We have a slight problem in London this Autumn - most of the major exhibitions are, shall we say, of less interest to those who appreciate real art. The Turner Prize consists of the usual talentless drivel. Rothko, Bacon, Cy Twombly and others collectively churned out works which sit somewhere between your average five year old and Polish decorator in terms of how I am able to appreciate their efforts.
Ironically in the new Saatchi Gallery on King's Road they have a room where they've invited 7-year-olds to paint inspired by Kandinsky. And I have to say the results didn't seem so very far away from the offerings at Miro at the RA!
Luckily it's not all bad..
Firstly, this gives one a chance to seek out the smaller (and often free) galleries - Charles Avery at the Parasol and today:
Bruegel to Rubens - Masters of Flemish Painting at the Queen's Gallery.
The where? There's a gallery at the edge of Buckingham Palace. They house a selection of the Royal Collection, and also have rotating temporary exhibitions.
The marvellous Flemish one runs till next year, but a Baroque one comes online on November 14th (update, oops, I've just noticed Baroque is in Scotland). It's a lovely space, filled with some very interesting paintings, Faberge Eggs, clocks, etc, and most importantly, unlike the blockbusters at the major galleries it's not jam packed.

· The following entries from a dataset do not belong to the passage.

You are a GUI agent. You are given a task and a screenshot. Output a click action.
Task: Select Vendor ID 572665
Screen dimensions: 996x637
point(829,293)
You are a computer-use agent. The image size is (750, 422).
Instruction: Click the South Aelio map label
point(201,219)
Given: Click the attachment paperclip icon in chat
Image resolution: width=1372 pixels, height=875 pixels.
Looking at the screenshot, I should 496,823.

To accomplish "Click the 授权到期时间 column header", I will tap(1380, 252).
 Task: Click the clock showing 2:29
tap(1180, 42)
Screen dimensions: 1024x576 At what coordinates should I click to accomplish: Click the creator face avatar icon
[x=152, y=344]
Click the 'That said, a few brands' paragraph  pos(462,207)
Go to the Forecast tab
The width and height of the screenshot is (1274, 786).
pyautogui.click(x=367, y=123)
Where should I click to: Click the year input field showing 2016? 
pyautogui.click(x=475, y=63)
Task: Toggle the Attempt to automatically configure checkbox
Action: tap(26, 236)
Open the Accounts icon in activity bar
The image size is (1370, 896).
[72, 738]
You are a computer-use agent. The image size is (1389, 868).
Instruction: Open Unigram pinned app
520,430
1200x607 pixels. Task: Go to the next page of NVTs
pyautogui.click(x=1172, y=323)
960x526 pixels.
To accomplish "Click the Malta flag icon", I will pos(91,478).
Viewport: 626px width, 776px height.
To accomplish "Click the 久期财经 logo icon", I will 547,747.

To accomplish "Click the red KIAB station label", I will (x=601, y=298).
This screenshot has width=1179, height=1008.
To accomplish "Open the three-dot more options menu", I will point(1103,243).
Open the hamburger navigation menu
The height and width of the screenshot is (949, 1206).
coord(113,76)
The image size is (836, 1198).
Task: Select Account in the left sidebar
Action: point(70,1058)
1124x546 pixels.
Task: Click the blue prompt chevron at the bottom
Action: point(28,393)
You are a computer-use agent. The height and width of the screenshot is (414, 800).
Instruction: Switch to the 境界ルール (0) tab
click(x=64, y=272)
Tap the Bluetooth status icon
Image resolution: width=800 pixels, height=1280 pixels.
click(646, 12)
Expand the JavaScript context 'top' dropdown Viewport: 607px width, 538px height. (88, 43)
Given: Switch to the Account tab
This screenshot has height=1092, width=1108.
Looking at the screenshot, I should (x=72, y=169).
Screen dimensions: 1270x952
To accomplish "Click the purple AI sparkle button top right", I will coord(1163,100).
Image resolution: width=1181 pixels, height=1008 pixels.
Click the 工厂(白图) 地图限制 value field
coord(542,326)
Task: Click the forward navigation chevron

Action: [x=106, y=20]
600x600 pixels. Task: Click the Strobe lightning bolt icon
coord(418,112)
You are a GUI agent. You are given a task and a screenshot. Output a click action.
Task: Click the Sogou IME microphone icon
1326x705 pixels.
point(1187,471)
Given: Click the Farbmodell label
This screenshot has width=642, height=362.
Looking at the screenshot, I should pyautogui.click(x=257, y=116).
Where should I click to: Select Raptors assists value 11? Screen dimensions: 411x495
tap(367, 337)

Go see the Flemish Exhibition!
Miro, or to give the exhibition its full title:
"Miró, Calder, Giacometti, Braque: Aimé Maeght and his artists" is up in the Sackler Wing of the Royal Academy until the end of the year. Yes, you have to climb the stinky staircase to get to it!
One up there, one can appreciate "the freshness, optimism and inventiveness of the art that took post-war Paris by storm.". I have to confess that I was not bowled over, but it's worth a quick visit on a combined ticket with Byzantium. If I'd paid to see this only, I would have been a bit annoyed. The best part of it - an entire wall covered by the front covers of the art journal Derrière le Miroir. That and a couple of African-inspired Braque still lifes. Oh and I should mention a sketch entitled something like "the walker" which just had about half a dozen small scribbles, collectively implying a man walking on a large blank sheet of paper. Quite inventive!
The blockbuster at the RA this autumn. Expect to do battle with old people!
The exhibition, a collaboration between the Royal Academy of Arts and the Benaki Museum in Athens, provides an overview of the culture and history of the Byzantine Empire. It's big, with over 300 objects spread over about a dozen large rooms. splendours of , 'Byzantium 330–1453' incorporates over 300 objects. Some of the works have never been displayed in public before, and the suggestion in the Telegraph review was that the objects with St Mark's in Venice had lent out, including the following incense burner, would never be lent out again.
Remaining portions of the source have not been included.